Je ne sais pas si vous serez d'accord avec moi mais j'ai l'impression que les relations entre CIO et CMO (en Français, respectivement : directeur des systèmes d'information et directeur du marketing) sont assez proches des relations franco-allemandes. La GRC (gestion de la relation client) est un peu leur Alsace-Lorraine.
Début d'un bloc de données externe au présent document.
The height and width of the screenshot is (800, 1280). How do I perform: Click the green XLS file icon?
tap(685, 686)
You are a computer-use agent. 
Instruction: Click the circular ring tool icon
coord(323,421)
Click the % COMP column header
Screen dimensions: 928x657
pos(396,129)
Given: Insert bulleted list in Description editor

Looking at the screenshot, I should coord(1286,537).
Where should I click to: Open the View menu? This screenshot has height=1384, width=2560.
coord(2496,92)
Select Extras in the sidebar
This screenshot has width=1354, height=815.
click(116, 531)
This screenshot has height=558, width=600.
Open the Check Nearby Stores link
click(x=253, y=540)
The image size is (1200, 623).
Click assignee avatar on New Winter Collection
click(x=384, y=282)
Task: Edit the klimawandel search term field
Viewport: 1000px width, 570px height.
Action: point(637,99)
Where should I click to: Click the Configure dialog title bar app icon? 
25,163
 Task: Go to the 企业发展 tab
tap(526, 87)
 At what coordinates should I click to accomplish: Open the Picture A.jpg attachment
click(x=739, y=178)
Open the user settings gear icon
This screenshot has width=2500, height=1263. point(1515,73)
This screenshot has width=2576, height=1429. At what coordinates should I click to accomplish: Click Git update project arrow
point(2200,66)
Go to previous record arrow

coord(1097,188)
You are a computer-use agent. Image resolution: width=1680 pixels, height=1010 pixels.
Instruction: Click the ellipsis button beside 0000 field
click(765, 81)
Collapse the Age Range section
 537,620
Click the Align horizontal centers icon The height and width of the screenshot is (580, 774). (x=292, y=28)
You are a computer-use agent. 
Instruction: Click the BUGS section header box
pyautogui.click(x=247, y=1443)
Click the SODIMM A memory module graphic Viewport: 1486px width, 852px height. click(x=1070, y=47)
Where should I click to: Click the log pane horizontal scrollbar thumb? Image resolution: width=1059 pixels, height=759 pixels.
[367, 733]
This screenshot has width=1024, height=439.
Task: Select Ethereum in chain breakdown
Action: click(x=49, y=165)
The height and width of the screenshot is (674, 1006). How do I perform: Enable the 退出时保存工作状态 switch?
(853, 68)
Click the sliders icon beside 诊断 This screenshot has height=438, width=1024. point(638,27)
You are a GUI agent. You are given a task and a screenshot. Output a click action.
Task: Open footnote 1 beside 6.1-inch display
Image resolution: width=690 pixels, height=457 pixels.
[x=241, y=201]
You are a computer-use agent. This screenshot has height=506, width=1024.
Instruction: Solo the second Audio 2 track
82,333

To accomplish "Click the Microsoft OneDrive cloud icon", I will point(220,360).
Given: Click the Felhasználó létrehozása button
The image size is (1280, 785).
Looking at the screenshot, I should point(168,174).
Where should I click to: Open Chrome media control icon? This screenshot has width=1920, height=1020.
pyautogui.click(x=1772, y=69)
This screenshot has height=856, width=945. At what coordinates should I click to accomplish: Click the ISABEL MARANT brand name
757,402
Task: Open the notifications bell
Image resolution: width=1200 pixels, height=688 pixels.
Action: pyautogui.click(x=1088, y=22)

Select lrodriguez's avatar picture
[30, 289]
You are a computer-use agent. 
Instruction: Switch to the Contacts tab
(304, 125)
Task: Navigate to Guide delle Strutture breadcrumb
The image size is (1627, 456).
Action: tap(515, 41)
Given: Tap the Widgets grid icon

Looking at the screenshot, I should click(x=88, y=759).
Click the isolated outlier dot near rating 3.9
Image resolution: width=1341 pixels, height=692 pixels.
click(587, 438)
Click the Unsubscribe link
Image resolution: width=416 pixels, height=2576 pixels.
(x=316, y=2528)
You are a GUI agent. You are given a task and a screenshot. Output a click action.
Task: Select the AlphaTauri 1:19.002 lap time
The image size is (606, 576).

Un coup, je te la verrouille parce qu'il y a des données sensibles et interdiction d'y introduire quelque modification que ce soit avant un délai de dix-huit mois et un cahier des charges détaillé ; un coup, je te l'embarque dans le cloud, en SaaS, loin des datacenters sécurisés, avec toutes les données personnelles des clients.

La condition honteuse de manager IT

Et, tout comme notre franchouillard de service refusait en 1914 d'admettre qu'il avait le même nombre de doigts de pieds qu'un Allemand, le CMO se refuse à voir qu'il est devenu un manager IT même si son budget numérique (ne pas dire informatique) devient supérieur à celui du CIO.
Ah, condition honteuse que celle de manager IT ! Comment un stratège du marketing pourrait-il s'abaisser à ramper dans les tranchées boueuses pour tenter de faire en sorte qu'un système soit opérationnel ? Comment pourrait-il vivre où grouillent des fournisseurs qui ne pensent qu'à grignoter le rata budgétaire dès que le CMO a le dos tourné ? Comment pourrait-il accepter d'être au front tandis que sa douce amie la clientèle virevolte à l'arrière (ou plutôt à l'avant, en fait) au son du jazz omnicanal et du cancan ubiquitaire ?
Dans la tranchée d'en face, le CIO a l'habitude de tout cela. Il creuse. Il s'enterre. Il fait face aux attaques chimiques des directions métier. Et pourtant, il doit continuer d'avancer, de faire fonctionner la machine de guerre. Comme dans toute guerre, il y a des morts, par exemple quand une attaque de puces vient sucer les budgets à cause d'une mauvaise lecture des contrats de licence en hébreux archaïque.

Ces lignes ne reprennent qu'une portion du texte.